Dataset entries:
= = =
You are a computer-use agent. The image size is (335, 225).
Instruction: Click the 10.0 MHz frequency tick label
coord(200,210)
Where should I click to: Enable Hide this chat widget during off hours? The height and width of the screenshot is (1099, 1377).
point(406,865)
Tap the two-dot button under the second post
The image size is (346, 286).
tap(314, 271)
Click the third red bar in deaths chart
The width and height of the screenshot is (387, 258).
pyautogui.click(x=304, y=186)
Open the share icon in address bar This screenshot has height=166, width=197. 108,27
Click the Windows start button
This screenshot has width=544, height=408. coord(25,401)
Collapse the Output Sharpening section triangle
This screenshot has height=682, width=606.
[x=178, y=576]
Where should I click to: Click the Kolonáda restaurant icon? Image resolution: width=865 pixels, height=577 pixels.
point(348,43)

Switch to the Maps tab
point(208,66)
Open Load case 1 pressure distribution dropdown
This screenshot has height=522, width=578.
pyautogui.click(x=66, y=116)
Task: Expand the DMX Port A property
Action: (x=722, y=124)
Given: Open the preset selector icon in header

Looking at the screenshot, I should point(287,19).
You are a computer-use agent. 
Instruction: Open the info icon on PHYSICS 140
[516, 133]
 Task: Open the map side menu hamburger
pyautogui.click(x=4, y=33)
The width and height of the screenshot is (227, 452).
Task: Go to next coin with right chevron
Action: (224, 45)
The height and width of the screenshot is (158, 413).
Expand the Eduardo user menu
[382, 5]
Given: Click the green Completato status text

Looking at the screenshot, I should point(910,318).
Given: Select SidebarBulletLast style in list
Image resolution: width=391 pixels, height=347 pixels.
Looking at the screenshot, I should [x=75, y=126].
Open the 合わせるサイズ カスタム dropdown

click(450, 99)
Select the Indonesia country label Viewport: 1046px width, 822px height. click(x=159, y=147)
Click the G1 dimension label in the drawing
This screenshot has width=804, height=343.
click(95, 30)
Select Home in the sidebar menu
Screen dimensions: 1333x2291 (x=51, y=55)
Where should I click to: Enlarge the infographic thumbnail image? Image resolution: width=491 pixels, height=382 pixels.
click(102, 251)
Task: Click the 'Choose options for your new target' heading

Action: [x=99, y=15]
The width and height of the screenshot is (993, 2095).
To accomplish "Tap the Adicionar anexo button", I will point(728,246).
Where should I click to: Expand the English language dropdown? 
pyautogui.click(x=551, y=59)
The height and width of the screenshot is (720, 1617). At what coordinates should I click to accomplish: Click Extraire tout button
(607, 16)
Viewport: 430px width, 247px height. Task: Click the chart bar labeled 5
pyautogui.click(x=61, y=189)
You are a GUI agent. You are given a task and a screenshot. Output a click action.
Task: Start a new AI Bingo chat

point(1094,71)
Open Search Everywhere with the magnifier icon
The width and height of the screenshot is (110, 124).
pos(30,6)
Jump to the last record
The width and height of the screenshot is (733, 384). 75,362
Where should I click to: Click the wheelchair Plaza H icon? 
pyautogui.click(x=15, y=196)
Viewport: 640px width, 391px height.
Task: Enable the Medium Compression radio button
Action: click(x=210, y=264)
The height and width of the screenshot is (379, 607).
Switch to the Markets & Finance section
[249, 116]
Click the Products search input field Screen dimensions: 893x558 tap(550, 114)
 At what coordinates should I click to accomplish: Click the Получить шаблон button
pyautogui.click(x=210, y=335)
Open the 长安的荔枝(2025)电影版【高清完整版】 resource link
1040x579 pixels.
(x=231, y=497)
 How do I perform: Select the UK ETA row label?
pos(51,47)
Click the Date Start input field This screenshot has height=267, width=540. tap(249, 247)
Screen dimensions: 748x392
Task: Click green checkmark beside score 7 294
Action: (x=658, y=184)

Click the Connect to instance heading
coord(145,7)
= = =
Activity:
Nothing in the entries may change. Retype them all.

Response area:
You are a computer-use agent. The image size is (335, 225).
Instruction: Click the 10.0 MHz frequency tick label
coord(200,210)
Where should I click to: Enable Hide this chat widget during off hours? The height and width of the screenshot is (1099, 1377).
point(406,865)
Tap the two-dot button under the second post
The image size is (346, 286).
tap(314, 271)
Click the third red bar in deaths chart
The width and height of the screenshot is (387, 258).
pyautogui.click(x=304, y=186)
Open the share icon in address bar This screenshot has height=166, width=197. 108,27
Click the Windows start button
This screenshot has width=544, height=408. coord(25,401)
Collapse the Output Sharpening section triangle
This screenshot has height=682, width=606.
[x=178, y=576]
Where should I click to: Click the Kolonáda restaurant icon? Image resolution: width=865 pixels, height=577 pixels.
point(348,43)

Switch to the Maps tab
point(208,66)
Open Load case 1 pressure distribution dropdown
This screenshot has height=522, width=578.
pyautogui.click(x=66, y=116)
Task: Expand the DMX Port A property
Action: (x=722, y=124)
Given: Open the preset selector icon in header

Looking at the screenshot, I should point(287,19).
You are a computer-use agent. 
Instruction: Open the info icon on PHYSICS 140
[516, 133]
 Task: Open the map side menu hamburger
pyautogui.click(x=4, y=33)
The width and height of the screenshot is (227, 452).
Task: Go to next coin with right chevron
Action: (224, 45)
The height and width of the screenshot is (158, 413).
Expand the Eduardo user menu
[382, 5]
Given: Click the green Completato status text

Looking at the screenshot, I should point(910,318).
Given: Select SidebarBulletLast style in list
Image resolution: width=391 pixels, height=347 pixels.
Looking at the screenshot, I should [x=75, y=126].
Open the 合わせるサイズ カスタム dropdown

click(450, 99)
Select the Indonesia country label Viewport: 1046px width, 822px height. click(x=159, y=147)
Click the G1 dimension label in the drawing
This screenshot has width=804, height=343.
click(95, 30)
Select Home in the sidebar menu
Screen dimensions: 1333x2291 (x=51, y=55)
Where should I click to: Enlarge the infographic thumbnail image? Image resolution: width=491 pixels, height=382 pixels.
click(102, 251)
Task: Click the 'Choose options for your new target' heading

Action: [x=99, y=15]
The width and height of the screenshot is (993, 2095).
To accomplish "Tap the Adicionar anexo button", I will point(728,246).
Where should I click to: Expand the English language dropdown? 
pyautogui.click(x=551, y=59)
The height and width of the screenshot is (720, 1617). At what coordinates should I click to accomplish: Click Extraire tout button
(607, 16)
Viewport: 430px width, 247px height. Task: Click the chart bar labeled 5
pyautogui.click(x=61, y=189)
You are a GUI agent. You are given a task and a screenshot. Output a click action.
Task: Start a new AI Bingo chat

point(1094,71)
Open Search Everywhere with the magnifier icon
The width and height of the screenshot is (110, 124).
pos(30,6)
Jump to the last record
The width and height of the screenshot is (733, 384). 75,362
Where should I click to: Click the wheelchair Plaza H icon? 
pyautogui.click(x=15, y=196)
Viewport: 640px width, 391px height.
Task: Enable the Medium Compression radio button
Action: click(x=210, y=264)
The height and width of the screenshot is (379, 607).
Switch to the Markets & Finance section
[249, 116]
Click the Products search input field Screen dimensions: 893x558 tap(550, 114)
 At what coordinates should I click to accomplish: Click the Получить шаблон button
pyautogui.click(x=210, y=335)
Open the 长安的荔枝(2025)电影版【高清完整版】 resource link
1040x579 pixels.
(x=231, y=497)
 How do I perform: Select the UK ETA row label?
pos(51,47)
Click the Date Start input field This screenshot has height=267, width=540. tap(249, 247)
Screen dimensions: 748x392
Task: Click green checkmark beside score 7 294
Action: (x=658, y=184)

Click the Connect to instance heading
coord(145,7)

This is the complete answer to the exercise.